The equipment was emitting a soft, 60-cycle hum. The fans just stared reverently at it all for 2 1/2 hours, slowly growing more solemn and finally filing out, vowing to return again the following year. Then I woke up.
Maybe it’s not so unusual. Most of us have seen concerts by some resurrected dinosaur bands with a lot less substance to offer than the scenario in the dream. But I prefer to think of it as a bit of pure prescience on my part and am prepared to predict that in the next year we will indeed see Led Zeppelin’s equipment on tour, or at least the band itself.
Shall we speculate a bit on what else 1993 might hold? It can’t be any more off-base than the things the tabloid seers come up with, such as “Satan to Lose 250 Pounds on Princess Di’s Beefcake Diet” or “Bill to Leave Hillary for Space Alien.”

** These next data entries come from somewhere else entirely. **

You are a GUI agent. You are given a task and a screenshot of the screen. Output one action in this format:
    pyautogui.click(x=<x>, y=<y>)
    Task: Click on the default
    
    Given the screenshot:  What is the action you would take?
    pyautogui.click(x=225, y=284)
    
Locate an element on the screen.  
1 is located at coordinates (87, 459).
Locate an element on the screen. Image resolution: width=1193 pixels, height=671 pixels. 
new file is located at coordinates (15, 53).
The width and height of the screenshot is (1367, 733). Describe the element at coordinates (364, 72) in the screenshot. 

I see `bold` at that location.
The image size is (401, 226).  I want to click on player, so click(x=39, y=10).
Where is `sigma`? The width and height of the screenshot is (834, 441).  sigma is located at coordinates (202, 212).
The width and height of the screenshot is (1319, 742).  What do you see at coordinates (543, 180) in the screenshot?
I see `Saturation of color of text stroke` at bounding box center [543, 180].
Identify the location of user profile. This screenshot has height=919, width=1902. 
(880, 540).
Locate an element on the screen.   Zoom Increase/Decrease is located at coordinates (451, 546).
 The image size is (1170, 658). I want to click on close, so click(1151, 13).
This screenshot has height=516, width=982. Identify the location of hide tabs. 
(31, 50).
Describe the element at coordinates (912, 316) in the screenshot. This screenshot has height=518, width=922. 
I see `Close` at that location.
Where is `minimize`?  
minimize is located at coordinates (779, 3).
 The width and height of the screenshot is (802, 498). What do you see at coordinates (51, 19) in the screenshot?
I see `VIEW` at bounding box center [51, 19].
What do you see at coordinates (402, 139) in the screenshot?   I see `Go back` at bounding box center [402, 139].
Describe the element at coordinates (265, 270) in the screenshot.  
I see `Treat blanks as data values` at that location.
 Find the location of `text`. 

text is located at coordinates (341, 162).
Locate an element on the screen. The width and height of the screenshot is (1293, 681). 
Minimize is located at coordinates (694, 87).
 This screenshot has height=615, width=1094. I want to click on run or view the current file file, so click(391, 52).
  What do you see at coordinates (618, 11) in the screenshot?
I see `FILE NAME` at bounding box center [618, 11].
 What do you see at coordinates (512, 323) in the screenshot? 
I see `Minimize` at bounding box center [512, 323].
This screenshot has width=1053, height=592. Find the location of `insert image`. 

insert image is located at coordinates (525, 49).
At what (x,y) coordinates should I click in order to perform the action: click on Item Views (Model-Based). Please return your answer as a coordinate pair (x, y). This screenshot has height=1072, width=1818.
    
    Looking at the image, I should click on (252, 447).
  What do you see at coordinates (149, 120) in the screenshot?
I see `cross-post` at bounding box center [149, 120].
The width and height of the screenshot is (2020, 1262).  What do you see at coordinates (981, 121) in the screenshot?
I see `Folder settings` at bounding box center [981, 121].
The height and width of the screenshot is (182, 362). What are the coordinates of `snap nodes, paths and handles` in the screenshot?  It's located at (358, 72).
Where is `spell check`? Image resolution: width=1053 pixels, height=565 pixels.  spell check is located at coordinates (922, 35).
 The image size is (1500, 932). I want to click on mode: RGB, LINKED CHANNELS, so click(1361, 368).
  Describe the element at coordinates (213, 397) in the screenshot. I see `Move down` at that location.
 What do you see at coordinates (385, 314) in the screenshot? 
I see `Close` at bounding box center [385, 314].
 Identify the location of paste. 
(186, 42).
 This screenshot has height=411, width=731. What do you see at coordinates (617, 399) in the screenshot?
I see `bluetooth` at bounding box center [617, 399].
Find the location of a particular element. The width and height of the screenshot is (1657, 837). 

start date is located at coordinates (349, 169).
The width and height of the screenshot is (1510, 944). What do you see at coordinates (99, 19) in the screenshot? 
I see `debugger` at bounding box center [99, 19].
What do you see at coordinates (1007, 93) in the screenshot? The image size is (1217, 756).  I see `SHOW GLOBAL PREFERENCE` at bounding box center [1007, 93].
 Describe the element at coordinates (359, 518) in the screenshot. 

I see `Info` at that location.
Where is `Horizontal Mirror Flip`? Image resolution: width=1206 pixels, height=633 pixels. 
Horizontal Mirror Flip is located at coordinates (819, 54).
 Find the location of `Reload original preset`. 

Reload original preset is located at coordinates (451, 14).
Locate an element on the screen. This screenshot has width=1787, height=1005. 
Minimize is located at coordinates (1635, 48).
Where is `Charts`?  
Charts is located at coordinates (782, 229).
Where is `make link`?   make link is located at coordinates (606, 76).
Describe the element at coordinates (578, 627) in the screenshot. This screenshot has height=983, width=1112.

Me? I think Yoo-Hoo chocolate-flavored drink will make a big comeback. I think the Performing Arts Center will go out on a limb and book a challenging contemporary artist--that’s if John Denver has time in his busy schedule. I think in his next video, Billy Ray Cyrus will shoot olives out of his perfect navel into the waiting mouths of grizzled cowboys. I think Yoo-Hoo will become the official chocolate-flavored drink of the Performing Arts Center.
To up dwindling attendance, nightclubs in the county will have to make some new alliances. By midsummer, expect to see combination nightclub/health spas, where “every seat is an exercise station.”
So audience members can really feel they’re participating in a performance, the exercise machines will be hooked up to generators and the performer on stage will only get electricity if people are really hauling. Expect deaths by exhaustion at some of the metal shows. Meanwhile, at OCPAC they’ll provide liposuction facilities in the orchestra seats.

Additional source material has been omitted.